■ Task goal ■
Restate the material verbatim, every line included.

------------------------

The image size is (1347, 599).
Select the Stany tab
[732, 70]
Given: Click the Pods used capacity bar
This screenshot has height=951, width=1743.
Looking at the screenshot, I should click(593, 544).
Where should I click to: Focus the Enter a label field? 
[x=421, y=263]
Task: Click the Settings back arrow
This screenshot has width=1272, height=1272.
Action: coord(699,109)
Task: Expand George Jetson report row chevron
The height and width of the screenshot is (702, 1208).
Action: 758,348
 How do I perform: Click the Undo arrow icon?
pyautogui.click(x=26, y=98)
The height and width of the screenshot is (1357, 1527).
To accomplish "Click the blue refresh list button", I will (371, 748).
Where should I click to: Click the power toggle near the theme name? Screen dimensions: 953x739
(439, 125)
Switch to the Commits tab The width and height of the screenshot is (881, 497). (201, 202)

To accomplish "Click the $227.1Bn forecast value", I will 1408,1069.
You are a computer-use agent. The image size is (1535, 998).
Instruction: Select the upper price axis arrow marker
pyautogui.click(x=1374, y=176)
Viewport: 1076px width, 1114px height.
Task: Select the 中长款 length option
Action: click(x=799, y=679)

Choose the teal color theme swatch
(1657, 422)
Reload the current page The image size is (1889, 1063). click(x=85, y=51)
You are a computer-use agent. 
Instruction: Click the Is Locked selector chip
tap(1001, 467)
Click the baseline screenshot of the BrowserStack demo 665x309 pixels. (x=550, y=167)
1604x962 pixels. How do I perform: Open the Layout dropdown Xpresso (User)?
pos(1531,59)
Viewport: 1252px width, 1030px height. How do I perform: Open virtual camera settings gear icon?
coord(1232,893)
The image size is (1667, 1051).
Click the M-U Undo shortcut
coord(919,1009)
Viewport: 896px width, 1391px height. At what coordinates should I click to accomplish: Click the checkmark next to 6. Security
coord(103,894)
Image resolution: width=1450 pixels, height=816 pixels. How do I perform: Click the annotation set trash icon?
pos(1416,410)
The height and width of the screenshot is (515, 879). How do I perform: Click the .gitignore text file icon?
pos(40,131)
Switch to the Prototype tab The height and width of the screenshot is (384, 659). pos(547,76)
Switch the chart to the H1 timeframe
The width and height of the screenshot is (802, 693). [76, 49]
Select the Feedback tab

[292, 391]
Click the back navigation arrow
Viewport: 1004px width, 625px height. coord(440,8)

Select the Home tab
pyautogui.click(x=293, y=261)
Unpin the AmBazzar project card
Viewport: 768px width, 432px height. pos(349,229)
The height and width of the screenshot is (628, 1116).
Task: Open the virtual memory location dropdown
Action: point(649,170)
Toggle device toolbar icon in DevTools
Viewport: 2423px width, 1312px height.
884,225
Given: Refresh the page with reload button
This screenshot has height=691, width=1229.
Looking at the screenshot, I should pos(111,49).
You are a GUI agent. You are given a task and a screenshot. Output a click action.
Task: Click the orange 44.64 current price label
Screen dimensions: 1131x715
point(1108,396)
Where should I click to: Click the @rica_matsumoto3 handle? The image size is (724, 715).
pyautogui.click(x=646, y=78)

------------------------

■ Answer space ■
The image size is (1347, 599).
Select the Stany tab
[732, 70]
Given: Click the Pods used capacity bar
This screenshot has height=951, width=1743.
Looking at the screenshot, I should click(593, 544).
Where should I click to: Focus the Enter a label field? 
[x=421, y=263]
Task: Click the Settings back arrow
This screenshot has width=1272, height=1272.
Action: coord(699,109)
Task: Expand George Jetson report row chevron
The height and width of the screenshot is (702, 1208).
Action: 758,348
 How do I perform: Click the Undo arrow icon?
pyautogui.click(x=26, y=98)
The height and width of the screenshot is (1357, 1527).
To accomplish "Click the blue refresh list button", I will (371, 748).
Where should I click to: Click the power toggle near the theme name? Screen dimensions: 953x739
(439, 125)
Switch to the Commits tab The width and height of the screenshot is (881, 497). (201, 202)

To accomplish "Click the $227.1Bn forecast value", I will 1408,1069.
You are a computer-use agent. The image size is (1535, 998).
Instruction: Select the upper price axis arrow marker
pyautogui.click(x=1374, y=176)
Viewport: 1076px width, 1114px height.
Task: Select the 中长款 length option
Action: click(x=799, y=679)

Choose the teal color theme swatch
(1657, 422)
Reload the current page The image size is (1889, 1063). click(x=85, y=51)
You are a computer-use agent. 
Instruction: Click the Is Locked selector chip
tap(1001, 467)
Click the baseline screenshot of the BrowserStack demo 665x309 pixels. (x=550, y=167)
1604x962 pixels. How do I perform: Open the Layout dropdown Xpresso (User)?
pos(1531,59)
Viewport: 1252px width, 1030px height. How do I perform: Open virtual camera settings gear icon?
coord(1232,893)
The image size is (1667, 1051).
Click the M-U Undo shortcut
coord(919,1009)
Viewport: 896px width, 1391px height. At what coordinates should I click to accomplish: Click the checkmark next to 6. Security
coord(103,894)
Image resolution: width=1450 pixels, height=816 pixels. How do I perform: Click the annotation set trash icon?
pos(1416,410)
The height and width of the screenshot is (515, 879). How do I perform: Click the .gitignore text file icon?
pos(40,131)
Switch to the Prototype tab The height and width of the screenshot is (384, 659). pos(547,76)
Switch the chart to the H1 timeframe
The width and height of the screenshot is (802, 693). [76, 49]
Select the Feedback tab

[292, 391]
Click the back navigation arrow
Viewport: 1004px width, 625px height. coord(440,8)

Select the Home tab
pyautogui.click(x=293, y=261)
Unpin the AmBazzar project card
Viewport: 768px width, 432px height. pos(349,229)
The height and width of the screenshot is (628, 1116).
Task: Open the virtual memory location dropdown
Action: point(649,170)
Toggle device toolbar icon in DevTools
Viewport: 2423px width, 1312px height.
884,225
Given: Refresh the page with reload button
This screenshot has height=691, width=1229.
Looking at the screenshot, I should pos(111,49).
You are a GUI agent. You are given a task and a screenshot. Output a click action.
Task: Click the orange 44.64 current price label
Screen dimensions: 1131x715
point(1108,396)
Where should I click to: Click the @rica_matsumoto3 handle? The image size is (724, 715).
pyautogui.click(x=646, y=78)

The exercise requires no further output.